--- start ---

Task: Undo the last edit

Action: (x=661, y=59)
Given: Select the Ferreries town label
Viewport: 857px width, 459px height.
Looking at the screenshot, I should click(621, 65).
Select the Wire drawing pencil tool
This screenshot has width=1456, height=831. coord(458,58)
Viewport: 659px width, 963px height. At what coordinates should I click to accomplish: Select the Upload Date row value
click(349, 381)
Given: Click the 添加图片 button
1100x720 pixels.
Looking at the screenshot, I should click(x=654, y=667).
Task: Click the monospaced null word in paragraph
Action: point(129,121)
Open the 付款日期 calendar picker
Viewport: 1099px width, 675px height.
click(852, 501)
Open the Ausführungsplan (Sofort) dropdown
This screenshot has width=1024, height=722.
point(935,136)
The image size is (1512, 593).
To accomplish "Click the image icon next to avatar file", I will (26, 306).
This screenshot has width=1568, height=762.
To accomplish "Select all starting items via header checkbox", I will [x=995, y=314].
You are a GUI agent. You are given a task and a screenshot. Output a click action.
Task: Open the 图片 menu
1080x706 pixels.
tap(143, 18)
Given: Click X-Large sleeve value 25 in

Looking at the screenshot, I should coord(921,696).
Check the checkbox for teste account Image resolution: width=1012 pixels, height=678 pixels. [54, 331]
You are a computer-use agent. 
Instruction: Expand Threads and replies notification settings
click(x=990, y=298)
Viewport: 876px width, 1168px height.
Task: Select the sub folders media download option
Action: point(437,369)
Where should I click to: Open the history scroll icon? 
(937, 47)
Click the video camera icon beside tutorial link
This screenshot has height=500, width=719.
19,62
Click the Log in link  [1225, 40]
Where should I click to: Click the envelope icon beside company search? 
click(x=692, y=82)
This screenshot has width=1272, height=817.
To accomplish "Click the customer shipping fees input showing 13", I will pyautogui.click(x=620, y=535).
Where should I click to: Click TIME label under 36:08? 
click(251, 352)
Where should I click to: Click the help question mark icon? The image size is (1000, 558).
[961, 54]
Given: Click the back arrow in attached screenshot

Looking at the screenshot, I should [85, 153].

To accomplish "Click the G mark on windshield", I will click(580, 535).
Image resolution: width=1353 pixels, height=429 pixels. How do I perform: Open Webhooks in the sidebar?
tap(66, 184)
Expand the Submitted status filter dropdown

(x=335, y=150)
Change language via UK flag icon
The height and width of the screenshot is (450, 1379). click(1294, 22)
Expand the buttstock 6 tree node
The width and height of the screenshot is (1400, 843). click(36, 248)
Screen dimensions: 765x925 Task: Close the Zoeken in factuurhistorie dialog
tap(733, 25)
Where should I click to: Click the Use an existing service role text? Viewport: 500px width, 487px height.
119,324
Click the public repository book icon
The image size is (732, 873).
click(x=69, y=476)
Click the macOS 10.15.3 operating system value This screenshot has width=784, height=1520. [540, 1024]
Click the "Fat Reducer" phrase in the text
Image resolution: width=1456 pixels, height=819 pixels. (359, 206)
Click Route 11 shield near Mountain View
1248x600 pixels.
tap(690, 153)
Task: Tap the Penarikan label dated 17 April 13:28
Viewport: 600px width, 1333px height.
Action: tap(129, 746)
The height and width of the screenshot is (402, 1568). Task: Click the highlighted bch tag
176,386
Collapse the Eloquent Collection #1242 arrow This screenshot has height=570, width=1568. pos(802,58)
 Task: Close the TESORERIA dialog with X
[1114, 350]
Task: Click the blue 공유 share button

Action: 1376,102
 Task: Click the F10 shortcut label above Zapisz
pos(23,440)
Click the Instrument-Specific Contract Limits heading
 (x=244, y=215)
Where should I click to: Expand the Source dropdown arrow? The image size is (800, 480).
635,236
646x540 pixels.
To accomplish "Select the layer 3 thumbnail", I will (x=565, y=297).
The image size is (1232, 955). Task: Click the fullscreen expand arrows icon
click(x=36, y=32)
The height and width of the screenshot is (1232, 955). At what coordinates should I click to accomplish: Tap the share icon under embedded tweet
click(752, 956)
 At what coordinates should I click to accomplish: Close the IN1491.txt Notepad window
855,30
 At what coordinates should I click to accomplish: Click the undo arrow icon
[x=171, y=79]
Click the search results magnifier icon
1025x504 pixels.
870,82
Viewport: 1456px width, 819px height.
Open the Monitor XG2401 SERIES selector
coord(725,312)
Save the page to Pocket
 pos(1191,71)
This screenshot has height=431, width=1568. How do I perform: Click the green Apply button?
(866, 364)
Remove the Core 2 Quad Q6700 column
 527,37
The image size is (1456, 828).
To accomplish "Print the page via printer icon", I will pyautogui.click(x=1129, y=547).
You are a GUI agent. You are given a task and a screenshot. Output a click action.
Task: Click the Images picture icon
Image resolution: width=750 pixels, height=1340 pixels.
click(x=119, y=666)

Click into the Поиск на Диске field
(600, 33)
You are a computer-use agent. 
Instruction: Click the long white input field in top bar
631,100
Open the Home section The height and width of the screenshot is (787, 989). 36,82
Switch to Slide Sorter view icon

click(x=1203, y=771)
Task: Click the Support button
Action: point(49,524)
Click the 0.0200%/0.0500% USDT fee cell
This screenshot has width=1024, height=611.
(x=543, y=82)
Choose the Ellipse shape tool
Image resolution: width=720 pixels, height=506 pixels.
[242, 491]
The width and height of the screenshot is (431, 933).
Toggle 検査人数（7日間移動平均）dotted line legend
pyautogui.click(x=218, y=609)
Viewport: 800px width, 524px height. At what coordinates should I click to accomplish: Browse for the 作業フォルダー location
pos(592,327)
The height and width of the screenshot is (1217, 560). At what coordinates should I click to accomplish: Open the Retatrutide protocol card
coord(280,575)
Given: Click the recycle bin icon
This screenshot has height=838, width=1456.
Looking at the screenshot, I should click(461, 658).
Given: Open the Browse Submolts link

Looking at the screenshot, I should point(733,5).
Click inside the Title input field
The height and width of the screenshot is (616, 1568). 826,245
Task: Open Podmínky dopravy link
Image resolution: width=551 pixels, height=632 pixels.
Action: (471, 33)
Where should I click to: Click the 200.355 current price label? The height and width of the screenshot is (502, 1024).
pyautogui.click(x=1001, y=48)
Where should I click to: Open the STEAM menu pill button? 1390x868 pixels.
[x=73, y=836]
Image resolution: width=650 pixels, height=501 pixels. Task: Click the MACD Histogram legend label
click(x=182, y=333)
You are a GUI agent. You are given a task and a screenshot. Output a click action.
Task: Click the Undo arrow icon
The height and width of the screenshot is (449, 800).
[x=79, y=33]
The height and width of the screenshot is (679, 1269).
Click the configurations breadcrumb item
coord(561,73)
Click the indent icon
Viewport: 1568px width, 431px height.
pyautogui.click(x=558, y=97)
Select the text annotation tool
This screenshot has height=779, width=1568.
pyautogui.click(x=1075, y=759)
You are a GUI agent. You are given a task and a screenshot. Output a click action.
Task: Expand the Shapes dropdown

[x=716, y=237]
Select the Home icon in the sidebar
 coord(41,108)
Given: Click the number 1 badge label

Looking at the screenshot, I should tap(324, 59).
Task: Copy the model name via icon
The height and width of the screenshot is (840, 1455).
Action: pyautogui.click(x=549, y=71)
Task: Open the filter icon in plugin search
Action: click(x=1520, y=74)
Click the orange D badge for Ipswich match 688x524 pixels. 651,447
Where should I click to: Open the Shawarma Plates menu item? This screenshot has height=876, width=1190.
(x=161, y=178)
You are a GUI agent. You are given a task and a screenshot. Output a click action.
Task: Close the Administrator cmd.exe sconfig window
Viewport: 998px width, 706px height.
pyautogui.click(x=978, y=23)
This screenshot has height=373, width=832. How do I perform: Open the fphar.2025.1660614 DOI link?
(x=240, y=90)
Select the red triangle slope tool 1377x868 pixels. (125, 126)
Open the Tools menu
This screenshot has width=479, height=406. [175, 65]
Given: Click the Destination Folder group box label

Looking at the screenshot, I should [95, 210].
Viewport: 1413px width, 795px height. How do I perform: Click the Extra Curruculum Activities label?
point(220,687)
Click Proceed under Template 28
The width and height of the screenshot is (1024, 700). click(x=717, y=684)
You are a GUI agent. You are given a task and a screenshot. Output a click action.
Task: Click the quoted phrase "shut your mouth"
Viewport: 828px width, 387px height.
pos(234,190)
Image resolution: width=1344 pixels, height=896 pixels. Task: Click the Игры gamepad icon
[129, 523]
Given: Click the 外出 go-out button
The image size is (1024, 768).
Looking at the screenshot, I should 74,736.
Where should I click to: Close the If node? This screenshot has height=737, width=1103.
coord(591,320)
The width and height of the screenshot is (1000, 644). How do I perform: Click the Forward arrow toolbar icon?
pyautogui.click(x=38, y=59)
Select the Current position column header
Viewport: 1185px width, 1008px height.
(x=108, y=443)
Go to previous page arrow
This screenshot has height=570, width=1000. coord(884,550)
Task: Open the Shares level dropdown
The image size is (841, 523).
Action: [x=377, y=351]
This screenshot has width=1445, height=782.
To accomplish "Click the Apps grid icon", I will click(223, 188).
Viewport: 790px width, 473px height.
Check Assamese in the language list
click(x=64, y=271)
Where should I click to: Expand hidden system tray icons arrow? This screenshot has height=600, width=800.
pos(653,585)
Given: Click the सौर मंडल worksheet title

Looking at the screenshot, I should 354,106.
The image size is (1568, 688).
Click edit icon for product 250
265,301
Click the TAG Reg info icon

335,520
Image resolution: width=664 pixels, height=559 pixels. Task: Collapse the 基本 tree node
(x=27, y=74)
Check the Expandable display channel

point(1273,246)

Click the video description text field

--- end ---

▶ GIVEN EXERCISE
Output the lines of the records from the line containing "Where should I click to: Open the STEAM" to the line containing "click(x=182, y=333)", both included, without any changes.

▶ CORRECT OUTPUT
Where should I click to: Open the STEAM menu pill button? 1390x868 pixels.
[x=73, y=836]
Image resolution: width=650 pixels, height=501 pixels. Task: Click the MACD Histogram legend label
click(x=182, y=333)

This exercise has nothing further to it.